What if I write something and publish it — and then publish it again? Is that plagiarism?
What if I don’t mention the second time that there was a first time? Have I stolen from myself? Does that even make sense? If it does, is it unethical?
Two recent high-profile cases — one from the world of journalism and one from academia — illustrate self-plagiarism. The problem in academia can be solved with open access publishing.
Jonah Lehrer’s non-creative decision
The most visible discussion of self-plagiarism centered around Jonah Lehrer, author of the recent bestsellers How we decide and Imagine: How Creativity Works. Lehrer’s blog, Frontal Cortex, is owned by The New Yorker. Last month, Jim Romenesko discovered that Lehrer was publishing material at The New Yorker that he had previously published elsewhere.
Slate‘s Josh Levin speculates on why Lehrer would “reheat his leftovers.” For peddlers of ideas like Lehrer, books are just a vehicle — one of many — and the real task is to achieve insight. Often.
On a slow idea day, an under-appreciated earlier posting might be the best one can do.
Should we care about this? The New Yorker clearly does. Several of Lehrer’s postings now bear disclaimers stating the locus of original publication and then, “We regret the duplication of material.”
Some media question the very notion of self-plagiarism. How can you steal your own work? People repeat themselves in lectures all the time. Why is that not allowed in writing? Surely scientists writing textbooks are allowed to use material that previously appeared in more esoteric journal articles.
Of course they are. But they have to acknowledge that earlier work — even when it’s their own.
Self-plagiarism in academia
Indignation among scientists towards those who recycle earlier paragraphs led to a kerfuffle this spring involving Columbia University’s Ronald Breslow, as reported in Nature. Unlike Lehrer, who immediately admitted wrong-doing, Breslow first claimed that his piece for the Journal of the American Chemical Societyy (JACS) was a commentary and not a scientific publication and that using a few previously penned sentences therefore contravened no conventions of academic integrity.
Apparently he came around, though, as the paper now has been “withdrawn at the request of the author due to similarity to his previously published reviews.” To Nature, JACS wrote that the article “was removed by the publisher due to possible copyright concerns.”
Copyright and ownership
Indeed, copyright seems to be the heart of the matter, at least in academia. If plagiarism means passing off of someone else’s work as one’s own, then one could be forgiven for initially thinking that self-plagiarism is impossible — it sounds like a contradiction. If I wrote it, how could it possibly be someone else’s work?
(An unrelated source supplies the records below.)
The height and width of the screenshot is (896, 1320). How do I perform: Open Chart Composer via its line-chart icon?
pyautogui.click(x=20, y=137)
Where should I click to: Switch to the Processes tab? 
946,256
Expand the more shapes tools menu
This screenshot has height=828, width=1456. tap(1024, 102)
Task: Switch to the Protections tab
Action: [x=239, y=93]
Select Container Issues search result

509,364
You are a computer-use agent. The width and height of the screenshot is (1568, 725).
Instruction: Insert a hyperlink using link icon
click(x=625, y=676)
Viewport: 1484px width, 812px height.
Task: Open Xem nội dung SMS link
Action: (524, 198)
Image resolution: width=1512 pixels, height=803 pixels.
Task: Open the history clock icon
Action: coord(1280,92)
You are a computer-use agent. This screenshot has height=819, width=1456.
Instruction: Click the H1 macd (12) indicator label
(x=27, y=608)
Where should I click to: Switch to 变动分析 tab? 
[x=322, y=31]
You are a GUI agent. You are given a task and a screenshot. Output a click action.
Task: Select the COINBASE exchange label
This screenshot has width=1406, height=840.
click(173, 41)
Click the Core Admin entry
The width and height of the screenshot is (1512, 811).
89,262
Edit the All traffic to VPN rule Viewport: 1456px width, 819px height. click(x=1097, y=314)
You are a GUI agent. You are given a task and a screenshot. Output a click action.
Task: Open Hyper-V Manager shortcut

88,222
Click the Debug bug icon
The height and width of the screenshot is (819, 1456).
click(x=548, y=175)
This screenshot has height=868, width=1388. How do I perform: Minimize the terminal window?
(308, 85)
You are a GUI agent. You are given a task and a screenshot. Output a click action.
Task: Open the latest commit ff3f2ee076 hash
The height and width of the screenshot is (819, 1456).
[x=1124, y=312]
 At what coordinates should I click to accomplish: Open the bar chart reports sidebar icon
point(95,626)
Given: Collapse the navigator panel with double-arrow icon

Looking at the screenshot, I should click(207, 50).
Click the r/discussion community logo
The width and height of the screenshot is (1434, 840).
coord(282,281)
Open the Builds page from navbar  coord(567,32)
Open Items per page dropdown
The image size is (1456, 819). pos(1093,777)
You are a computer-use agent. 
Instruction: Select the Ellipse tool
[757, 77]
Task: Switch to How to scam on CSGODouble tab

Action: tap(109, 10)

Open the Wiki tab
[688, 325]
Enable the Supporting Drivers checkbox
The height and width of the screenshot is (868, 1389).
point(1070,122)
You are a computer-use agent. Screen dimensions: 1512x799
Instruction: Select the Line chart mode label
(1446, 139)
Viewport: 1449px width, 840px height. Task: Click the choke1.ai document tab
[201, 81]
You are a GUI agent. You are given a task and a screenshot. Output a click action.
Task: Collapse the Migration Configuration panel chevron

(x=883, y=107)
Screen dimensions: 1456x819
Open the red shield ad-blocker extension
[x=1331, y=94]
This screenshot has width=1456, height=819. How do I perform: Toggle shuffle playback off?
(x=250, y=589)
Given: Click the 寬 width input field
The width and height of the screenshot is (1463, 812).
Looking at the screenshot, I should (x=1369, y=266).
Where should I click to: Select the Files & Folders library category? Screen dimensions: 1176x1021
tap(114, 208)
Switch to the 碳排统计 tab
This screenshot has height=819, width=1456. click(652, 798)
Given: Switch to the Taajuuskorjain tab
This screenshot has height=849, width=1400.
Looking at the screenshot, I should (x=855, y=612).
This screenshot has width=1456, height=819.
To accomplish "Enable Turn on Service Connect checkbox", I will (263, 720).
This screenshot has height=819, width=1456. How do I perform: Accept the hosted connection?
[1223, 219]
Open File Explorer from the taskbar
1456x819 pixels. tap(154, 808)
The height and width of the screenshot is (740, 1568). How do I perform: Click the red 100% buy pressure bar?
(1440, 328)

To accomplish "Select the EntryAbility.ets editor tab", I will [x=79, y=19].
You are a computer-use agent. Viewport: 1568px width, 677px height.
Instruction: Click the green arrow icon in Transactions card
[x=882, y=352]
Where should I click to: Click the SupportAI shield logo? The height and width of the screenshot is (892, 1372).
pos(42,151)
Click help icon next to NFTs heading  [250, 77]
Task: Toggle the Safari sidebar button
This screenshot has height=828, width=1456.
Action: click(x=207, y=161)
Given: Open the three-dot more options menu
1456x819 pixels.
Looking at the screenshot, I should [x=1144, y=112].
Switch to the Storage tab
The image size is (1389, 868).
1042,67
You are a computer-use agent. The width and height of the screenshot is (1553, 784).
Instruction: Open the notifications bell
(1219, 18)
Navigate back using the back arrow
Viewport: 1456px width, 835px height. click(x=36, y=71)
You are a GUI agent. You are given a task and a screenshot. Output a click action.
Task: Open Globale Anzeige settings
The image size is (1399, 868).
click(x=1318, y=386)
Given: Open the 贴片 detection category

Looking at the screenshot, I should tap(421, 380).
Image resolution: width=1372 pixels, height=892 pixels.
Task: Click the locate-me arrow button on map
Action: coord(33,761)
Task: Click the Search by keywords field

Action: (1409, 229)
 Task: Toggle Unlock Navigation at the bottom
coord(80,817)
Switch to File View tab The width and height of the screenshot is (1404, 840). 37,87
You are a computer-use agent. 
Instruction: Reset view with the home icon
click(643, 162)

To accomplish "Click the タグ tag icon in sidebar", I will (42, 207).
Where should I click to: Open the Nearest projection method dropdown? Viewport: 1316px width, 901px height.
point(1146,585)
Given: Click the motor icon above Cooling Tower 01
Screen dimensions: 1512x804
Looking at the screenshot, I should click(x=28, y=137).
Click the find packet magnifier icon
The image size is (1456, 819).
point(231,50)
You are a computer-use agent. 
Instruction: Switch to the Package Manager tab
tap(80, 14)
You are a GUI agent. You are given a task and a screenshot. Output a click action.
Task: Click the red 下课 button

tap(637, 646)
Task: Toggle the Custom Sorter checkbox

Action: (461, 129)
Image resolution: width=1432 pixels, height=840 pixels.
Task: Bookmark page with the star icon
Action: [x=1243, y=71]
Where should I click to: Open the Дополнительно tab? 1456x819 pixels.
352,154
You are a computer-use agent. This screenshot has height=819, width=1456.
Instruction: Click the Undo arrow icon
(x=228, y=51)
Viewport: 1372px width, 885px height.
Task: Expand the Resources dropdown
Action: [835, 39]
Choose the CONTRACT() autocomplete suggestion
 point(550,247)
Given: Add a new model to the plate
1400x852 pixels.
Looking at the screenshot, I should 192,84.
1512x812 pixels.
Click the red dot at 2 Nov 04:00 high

When we publish in scientific journals, we usually sign over the copyright to the journal. Copyright is ownership. That material no longer belongs to us; it belongs to the publisher. It is legally someone else’s.
We might think this system is wrong, but it’s the system we’ve willingly submitted to, as discussed in American Prospect‘s Copyright fight hits the lab. This is why I disagree with some of the comments Craig Silverman collected over at Poynter. The term self-plagiarism is coherent; you can steal your own work — if you’ve signed it over to someone else.
Self-plagiarism is not mere repetition. JACS follows the ethical guidelines of the American Chemical Society, where we read that material “quoted verbatim from the author’s previously published work must be placed in quotation marks.” Repetition in the form of quotation with appropriate credit is ethical. Self-plagiarism is not. (See also See Shawn O’Rourke’s elaboration at PopMatters.)
Can open access eliminate self-plagiarism?
If the issue is copyright, then the solution clearly lies with open access. In open access publishing, the author should retain the copyright and thereby ownership.
Under these circumstances, re-use is possible, and at times reasonable.
- Imagine a complex laboratory experiment that leads to multiple publications, each describing different aspects or implications of the results. Every one of those publications has a methods section describing the experiment. If you write a good description of the experiment, why not use it for every article?
- What if you’re in a field where it’s natural to describe previous research as part of your article? And what if some previous research is relevant for more than one article you write? Can you just re-use your descriptions of the foundational literature? Sure. But mention the article where you used it first.
- What if you write a great sentence, pithily describing the essence of your theory. Go ahead, publish it as often as you want. You own it. Again, citation is ethically required, but it’s no longer necessary to beg a journal for permission to reuse a few paragraphs from your own pen that they now own.
In each of these cases, the legal issues of ownership — and thereby the notion of self-plagiarism — have been parked. The work is no longer someone else’s. The author retains the copyright and thereby the right to publish and re-publish.
Solving the problem of self-plagiarism is yet another advantage of open access publishing. As more arguments emerge, the tipping point for a new model of scientific publishing gets closer.
And when it arrives, we’ll no longer be discussing the coherence of notions like self-plagiarism. We’ll just be thinking about problems, discovering their solutions, and writing. Always writing.